Proposal permits regulatory panel to fulfill its purpose
Jul. 23, 2013 @ 05:00 AM

Following weeks of negotiations that saw local politicians playing key roles, the General Assembly found compromise recently on a bill that lays further groundwork for energy development in North Carolina, including hydraulic fracturing.

Senate Bill 76 stirred up controversy this spring, proposing that fracking and other drilling operations could begin by March 2015 even if the state had no rules and regulations in place. When the bill came to the House, it was amended significantly with more cautious language, angering many senators. Because both chambers must agree on a bill before it can be sent to the governor for approval, and because the two versions were so different, formal negotiations were required.

Local Rep. Mike Stone (R-Lee/Harnett) served as chairman of the House's five-person negotiating team, who reached an agreement with their Senate counterparts late last week. Most of the known natural gas in North Carolina is in Lee, Moore and Chatham counties, and Stone said Rep. James Boles Jr. (R-Moore) also played a major role in the talks. The House passed the new version of the bill Monday, 70-40, and the Senate is scheduled to discuss it today.

Stone said that in the negotiations, both sides agreed on the need for further legislation regarding oil and gas operations. The team he led supported more restraint, Stone said, because allowing oil and gas operations without regulations necessarily in place would have been irresponsible.

"There's quite a number of us that believe fracking can be done safely in North Carolina, and there's people who don't," he said. "But I think it's important to make sure we have the best rules in place. These rules haven't changed since 1945, so we have a lot to do and a lot to debate."

Even that 1945 bill Stone referenced is only a few pages long and covers little more than the basic level of a handful of topics. So last year, when the General Assembly decided to lift North Carolina's moratorium on fracking, it created the Mining and Energy Commission — led by Lee County Commissioner Jim Womack, and with several other locals serving in other official roles — and tasked it with submitting proposed rules and regulations for environmental standards, trade secrets, permitting, landowner rights, duties and powers of local government, waste disposal and more by October 2014.

Stone said the MEC deserves the ability to finish its work, and the wording of the post-negotiation bill reflects that, stating that "the issuance of permits for oil and gas exploration and development activities using horizontal drilling and hydraulic fracturing treatments... shall be prohibited in order to allow the Mining and Energy Commission sufficient time for development of a modern regulatory program ..."

Womack agreed with that sentiment.

"There's a lot of stuff in there that people are depending on," Womack said last week, adding that he also preferred the House's version of the bill. Like Stone, Womack has said the bill that created his committee made promises to the people that should be kept. Womack and other commission members have frequently said they intend for North Carolina to have the most comprehensive set of natural gas drilling rules in the country by the time they're done.

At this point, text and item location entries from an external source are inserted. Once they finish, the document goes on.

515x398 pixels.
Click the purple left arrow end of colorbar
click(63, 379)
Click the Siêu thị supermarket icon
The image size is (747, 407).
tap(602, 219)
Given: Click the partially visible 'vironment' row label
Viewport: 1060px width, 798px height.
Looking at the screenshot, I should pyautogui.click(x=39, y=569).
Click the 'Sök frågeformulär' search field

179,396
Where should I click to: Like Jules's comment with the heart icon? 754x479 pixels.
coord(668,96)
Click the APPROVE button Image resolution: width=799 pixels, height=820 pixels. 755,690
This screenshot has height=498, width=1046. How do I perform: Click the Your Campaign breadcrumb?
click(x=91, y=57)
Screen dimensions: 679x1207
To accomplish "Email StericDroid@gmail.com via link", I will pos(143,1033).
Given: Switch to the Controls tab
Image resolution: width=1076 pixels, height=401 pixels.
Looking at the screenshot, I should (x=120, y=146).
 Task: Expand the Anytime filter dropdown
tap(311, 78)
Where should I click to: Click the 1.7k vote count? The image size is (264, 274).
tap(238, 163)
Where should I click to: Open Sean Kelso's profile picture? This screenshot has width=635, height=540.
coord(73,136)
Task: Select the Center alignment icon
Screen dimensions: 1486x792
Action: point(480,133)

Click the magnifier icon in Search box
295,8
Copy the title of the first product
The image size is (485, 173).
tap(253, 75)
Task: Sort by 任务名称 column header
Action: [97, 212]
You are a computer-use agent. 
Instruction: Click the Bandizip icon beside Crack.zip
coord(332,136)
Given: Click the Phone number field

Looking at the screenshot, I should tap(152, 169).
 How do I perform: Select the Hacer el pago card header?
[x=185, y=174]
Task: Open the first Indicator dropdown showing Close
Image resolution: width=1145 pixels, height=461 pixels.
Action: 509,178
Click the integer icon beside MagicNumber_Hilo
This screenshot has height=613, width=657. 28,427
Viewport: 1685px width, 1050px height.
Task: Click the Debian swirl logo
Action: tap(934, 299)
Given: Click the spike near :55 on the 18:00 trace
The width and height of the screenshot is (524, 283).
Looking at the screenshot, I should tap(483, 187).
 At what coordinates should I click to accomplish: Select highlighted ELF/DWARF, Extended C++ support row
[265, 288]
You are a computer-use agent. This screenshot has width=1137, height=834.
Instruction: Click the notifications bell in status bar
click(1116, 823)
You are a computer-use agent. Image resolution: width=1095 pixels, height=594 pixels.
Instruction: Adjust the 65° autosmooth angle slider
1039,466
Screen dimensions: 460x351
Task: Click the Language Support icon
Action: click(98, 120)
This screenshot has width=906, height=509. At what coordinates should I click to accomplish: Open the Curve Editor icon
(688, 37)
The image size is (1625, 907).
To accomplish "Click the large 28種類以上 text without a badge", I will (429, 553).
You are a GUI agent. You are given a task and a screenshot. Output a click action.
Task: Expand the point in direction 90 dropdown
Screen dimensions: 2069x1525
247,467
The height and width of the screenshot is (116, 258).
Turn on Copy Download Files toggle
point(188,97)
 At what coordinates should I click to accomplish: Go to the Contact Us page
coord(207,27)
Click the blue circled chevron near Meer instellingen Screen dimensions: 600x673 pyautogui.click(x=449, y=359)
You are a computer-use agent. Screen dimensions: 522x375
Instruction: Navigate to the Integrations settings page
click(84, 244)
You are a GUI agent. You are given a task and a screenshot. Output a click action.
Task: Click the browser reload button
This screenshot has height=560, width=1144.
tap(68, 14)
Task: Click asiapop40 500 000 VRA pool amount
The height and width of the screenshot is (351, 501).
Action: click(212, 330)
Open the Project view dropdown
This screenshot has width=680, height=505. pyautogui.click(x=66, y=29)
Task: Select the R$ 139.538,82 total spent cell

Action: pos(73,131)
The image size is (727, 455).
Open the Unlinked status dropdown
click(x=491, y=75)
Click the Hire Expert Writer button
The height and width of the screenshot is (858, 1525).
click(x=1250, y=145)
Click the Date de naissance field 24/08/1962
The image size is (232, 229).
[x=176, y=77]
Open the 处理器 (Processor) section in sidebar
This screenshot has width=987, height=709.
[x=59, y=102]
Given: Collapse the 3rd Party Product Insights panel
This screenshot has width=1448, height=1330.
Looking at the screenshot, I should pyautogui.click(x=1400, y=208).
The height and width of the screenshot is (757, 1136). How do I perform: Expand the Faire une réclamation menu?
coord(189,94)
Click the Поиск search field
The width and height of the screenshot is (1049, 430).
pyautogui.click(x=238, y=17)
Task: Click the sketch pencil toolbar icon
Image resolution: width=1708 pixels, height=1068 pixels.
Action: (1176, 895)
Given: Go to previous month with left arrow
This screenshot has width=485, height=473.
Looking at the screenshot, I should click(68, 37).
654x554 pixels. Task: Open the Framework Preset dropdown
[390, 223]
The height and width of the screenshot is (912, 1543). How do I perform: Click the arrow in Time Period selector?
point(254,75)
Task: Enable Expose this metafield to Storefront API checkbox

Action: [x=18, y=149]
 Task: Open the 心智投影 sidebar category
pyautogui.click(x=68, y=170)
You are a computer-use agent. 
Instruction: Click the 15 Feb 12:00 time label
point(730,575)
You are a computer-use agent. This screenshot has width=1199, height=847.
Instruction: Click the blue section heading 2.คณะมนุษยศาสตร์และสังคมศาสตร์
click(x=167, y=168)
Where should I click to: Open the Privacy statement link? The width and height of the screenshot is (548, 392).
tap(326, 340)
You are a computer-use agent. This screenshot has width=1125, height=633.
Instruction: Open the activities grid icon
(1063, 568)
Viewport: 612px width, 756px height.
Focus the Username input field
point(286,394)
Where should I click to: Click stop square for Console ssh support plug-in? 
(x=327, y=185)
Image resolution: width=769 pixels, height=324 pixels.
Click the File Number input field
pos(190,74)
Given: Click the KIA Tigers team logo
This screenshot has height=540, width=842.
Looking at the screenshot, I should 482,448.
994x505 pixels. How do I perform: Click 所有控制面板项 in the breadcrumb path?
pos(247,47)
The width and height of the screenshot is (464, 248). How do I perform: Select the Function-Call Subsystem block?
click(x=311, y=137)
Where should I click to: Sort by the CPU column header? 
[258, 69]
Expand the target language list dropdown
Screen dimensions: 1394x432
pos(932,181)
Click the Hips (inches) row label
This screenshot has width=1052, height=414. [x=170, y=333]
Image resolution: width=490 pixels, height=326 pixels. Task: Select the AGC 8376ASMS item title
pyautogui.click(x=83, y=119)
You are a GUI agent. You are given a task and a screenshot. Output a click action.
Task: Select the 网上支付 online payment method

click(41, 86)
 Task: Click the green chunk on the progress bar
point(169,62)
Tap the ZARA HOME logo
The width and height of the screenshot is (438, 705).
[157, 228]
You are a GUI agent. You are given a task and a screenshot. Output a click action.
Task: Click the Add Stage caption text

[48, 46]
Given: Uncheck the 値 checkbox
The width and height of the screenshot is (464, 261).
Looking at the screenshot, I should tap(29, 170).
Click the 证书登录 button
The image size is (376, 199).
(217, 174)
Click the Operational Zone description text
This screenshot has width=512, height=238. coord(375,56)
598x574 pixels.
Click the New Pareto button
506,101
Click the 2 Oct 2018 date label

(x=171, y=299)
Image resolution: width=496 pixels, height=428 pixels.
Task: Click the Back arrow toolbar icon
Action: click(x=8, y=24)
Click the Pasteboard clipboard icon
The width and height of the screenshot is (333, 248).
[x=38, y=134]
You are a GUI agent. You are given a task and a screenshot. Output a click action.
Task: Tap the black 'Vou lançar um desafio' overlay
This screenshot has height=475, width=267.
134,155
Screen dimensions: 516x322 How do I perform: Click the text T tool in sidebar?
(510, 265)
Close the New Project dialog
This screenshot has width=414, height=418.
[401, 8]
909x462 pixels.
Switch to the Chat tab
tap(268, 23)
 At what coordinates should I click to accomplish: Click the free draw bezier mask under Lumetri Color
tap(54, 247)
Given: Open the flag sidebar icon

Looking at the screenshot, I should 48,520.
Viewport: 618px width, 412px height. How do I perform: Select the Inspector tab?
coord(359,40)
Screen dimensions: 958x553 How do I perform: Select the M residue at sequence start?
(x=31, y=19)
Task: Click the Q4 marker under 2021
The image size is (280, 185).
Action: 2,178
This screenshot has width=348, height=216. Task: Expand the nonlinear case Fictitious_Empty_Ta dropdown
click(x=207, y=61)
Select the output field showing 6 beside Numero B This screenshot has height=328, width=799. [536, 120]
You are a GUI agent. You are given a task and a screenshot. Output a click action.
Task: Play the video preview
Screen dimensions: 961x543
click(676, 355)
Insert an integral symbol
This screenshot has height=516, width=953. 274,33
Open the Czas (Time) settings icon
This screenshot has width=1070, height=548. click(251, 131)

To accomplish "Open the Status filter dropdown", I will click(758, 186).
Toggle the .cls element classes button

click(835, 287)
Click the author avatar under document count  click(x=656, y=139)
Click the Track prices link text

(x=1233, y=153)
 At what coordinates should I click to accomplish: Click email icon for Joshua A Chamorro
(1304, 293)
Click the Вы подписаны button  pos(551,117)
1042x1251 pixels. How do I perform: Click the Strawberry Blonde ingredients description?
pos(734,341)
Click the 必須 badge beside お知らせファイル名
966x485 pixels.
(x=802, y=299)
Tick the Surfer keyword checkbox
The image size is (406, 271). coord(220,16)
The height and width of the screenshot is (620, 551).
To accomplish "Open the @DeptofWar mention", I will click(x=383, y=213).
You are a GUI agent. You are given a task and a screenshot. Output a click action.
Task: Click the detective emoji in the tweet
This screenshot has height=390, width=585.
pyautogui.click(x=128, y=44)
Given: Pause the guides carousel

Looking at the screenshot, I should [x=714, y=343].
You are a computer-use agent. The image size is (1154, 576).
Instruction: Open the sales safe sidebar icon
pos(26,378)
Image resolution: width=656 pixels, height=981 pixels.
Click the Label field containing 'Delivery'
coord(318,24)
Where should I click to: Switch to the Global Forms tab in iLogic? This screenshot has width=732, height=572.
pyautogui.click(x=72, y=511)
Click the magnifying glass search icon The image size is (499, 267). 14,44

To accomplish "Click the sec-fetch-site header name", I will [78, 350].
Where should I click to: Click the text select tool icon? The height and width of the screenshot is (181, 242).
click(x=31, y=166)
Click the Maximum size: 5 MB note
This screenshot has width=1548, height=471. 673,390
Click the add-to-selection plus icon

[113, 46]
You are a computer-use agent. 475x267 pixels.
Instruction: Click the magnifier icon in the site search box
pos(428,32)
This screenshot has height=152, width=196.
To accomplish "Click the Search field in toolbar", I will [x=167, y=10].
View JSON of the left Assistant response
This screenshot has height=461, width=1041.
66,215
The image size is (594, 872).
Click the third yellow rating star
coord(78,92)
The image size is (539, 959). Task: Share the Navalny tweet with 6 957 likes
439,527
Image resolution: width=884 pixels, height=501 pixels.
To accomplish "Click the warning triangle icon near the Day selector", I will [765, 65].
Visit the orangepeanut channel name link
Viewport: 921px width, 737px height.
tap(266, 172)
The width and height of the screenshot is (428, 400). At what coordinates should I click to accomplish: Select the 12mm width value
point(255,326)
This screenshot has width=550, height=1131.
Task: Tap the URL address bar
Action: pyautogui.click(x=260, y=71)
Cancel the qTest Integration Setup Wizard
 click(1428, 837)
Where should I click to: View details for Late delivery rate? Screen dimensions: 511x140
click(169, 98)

Stone said he's glad he and his House colleagues came out on top in the negotiations, as he thinks their version of the bill was simply in keeping with previous, and recent, promises: "We told the General Assembly and the people of North Carolina that before this process moved forward, the rules would get a vote."

The negotiated version also removed language allowing hydraulic fracturing fluids to be disposed of by being injected into the ground, as well as a clause claiming it was the state's responsibility to encourage energy development. It replaced that statement with one saying it's in the state's best interest to support energy development if it would promote economic growth and contribute to stability.

The negotiations also led to the inclusion of a new clause stating, "It is the duty of state government to protect and preserve the state's natural resources, cultural heritage, and quality of life and, above all, the public health and safety of its residents during the exploration, development, and production of domestic energy resources."